Every developer eventually arrives at the same crossroads: you have an expensive async operation — a network call, a database query, a function that grinds through 10,000 rows of data — and you need to not do it every single time someone asks. You need a cache.

“Easy,” you say. “I’ll use a Map.” And then you realize you need to track loading state. And error state. And stale state. And you want to observe changes reactively. And maybe evict old entries. And probably not fire 47 parallel requests for the same resource when 47 components mount at once. Congratulations, your Map has evolved into a state machine, and you’ve just re-invented @furystack/cache — except worse, because yours doesn’t have tests.
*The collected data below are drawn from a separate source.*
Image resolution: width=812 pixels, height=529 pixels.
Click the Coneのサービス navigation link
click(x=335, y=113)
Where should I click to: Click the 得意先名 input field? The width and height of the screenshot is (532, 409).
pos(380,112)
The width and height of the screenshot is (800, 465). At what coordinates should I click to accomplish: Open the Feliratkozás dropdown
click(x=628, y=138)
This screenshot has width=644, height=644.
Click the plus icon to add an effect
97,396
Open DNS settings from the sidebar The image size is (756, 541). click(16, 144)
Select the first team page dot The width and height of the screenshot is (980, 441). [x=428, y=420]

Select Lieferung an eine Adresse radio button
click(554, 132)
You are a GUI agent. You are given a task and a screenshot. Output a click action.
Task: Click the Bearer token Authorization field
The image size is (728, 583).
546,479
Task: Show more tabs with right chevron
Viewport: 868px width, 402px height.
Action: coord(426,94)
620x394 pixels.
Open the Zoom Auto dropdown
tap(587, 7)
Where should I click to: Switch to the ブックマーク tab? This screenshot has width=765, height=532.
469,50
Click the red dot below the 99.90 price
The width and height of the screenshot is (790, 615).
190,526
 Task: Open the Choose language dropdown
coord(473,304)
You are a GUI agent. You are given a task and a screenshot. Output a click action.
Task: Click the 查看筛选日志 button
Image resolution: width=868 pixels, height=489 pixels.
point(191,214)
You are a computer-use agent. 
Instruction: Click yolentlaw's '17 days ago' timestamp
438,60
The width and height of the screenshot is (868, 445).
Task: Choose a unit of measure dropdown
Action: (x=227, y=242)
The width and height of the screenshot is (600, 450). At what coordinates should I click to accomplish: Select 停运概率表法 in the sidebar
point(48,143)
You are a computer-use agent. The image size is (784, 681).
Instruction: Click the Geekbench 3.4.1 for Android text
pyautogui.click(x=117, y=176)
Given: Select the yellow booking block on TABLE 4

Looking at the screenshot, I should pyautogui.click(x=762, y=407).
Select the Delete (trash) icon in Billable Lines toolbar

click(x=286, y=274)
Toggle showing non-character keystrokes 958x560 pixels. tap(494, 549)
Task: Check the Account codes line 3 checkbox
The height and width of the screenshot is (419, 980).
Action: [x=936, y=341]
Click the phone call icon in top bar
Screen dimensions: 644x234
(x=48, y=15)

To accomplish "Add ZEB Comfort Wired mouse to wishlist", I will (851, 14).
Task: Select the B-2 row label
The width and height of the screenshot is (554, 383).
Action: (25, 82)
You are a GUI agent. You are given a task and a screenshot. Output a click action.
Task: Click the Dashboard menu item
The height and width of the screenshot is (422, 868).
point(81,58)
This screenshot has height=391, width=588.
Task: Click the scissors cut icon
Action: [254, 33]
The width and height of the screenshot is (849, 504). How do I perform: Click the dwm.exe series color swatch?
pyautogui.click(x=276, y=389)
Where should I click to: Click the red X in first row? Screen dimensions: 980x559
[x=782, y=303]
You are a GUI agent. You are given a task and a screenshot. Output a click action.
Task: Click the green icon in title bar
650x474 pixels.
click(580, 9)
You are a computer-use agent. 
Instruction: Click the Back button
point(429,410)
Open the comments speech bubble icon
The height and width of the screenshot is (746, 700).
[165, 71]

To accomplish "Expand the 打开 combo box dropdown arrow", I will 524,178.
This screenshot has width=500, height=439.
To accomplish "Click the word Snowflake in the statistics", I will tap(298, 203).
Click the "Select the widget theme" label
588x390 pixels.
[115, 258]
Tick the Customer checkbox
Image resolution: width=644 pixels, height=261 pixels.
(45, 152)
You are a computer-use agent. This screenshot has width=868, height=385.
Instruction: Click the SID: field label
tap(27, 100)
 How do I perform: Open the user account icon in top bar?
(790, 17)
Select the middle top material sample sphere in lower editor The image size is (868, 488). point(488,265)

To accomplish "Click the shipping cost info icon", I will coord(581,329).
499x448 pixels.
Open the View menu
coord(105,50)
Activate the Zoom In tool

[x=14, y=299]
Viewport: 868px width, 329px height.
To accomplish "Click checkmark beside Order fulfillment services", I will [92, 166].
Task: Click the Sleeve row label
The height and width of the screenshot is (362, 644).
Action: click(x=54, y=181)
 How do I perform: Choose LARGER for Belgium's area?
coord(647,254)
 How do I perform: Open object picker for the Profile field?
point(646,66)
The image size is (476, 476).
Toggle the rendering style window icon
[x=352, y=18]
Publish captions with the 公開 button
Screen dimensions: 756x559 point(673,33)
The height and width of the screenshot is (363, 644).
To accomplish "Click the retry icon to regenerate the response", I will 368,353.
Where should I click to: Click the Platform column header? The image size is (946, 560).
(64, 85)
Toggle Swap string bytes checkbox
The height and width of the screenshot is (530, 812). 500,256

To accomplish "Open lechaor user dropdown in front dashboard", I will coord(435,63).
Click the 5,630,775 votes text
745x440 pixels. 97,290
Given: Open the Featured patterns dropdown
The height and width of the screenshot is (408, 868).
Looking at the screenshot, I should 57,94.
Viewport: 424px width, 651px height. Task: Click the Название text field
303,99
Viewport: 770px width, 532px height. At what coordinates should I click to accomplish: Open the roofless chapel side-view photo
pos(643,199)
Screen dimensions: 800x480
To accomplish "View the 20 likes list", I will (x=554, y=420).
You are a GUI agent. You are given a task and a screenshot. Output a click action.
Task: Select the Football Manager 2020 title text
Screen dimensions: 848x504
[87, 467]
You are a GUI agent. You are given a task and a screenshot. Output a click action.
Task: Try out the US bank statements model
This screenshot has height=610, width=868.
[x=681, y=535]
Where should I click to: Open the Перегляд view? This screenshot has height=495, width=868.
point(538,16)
Let’s look at the one that does.

The Cache class: what it actually does

At its core, Cache<TData, TArgs> wraps a load function — the thing that fetches your data — and layers a bunch of useful behavior on top. Here’s the minimal setup:

import { Cache } from '@furystack/cache';

const userCache = new Cache({
  load: async (userId: string) => {
    const response = await fetch(`/api/users/${userId}`);
    return response.json();
  },
});

const user = await userCache.get('user-42'); // fetches from API
const sameUser = await userCache.get('user-42'); // returns cached value, no network call

That’s it. One load function, and you get deduplication and caching for free. But the Cache constructor takes more than just load. Let’s talk options.

The settings: dials you can actually turn

The CacheSettings interface gives you four things to configure:

const cache = new Cache({
  load: (...args) => fetchSomething(...args), // required — the data fetcher
  capacity: 100, // max entries before LRU eviction kicks in
  staleTimeMs: 30_000, // mark entries as "obsolete" after 30 seconds
  cacheTimeMs: 300_000, // hard-remove entries after 5 minutes
});

load — the only required option

Your async function that fetches the actual data. It receives the same arguments you pass to cache.get(). The type system carries the argument types all the way through — Cache<User, [string]> means load receives a string, and get() expects a string. No guessing, no runtime surprises.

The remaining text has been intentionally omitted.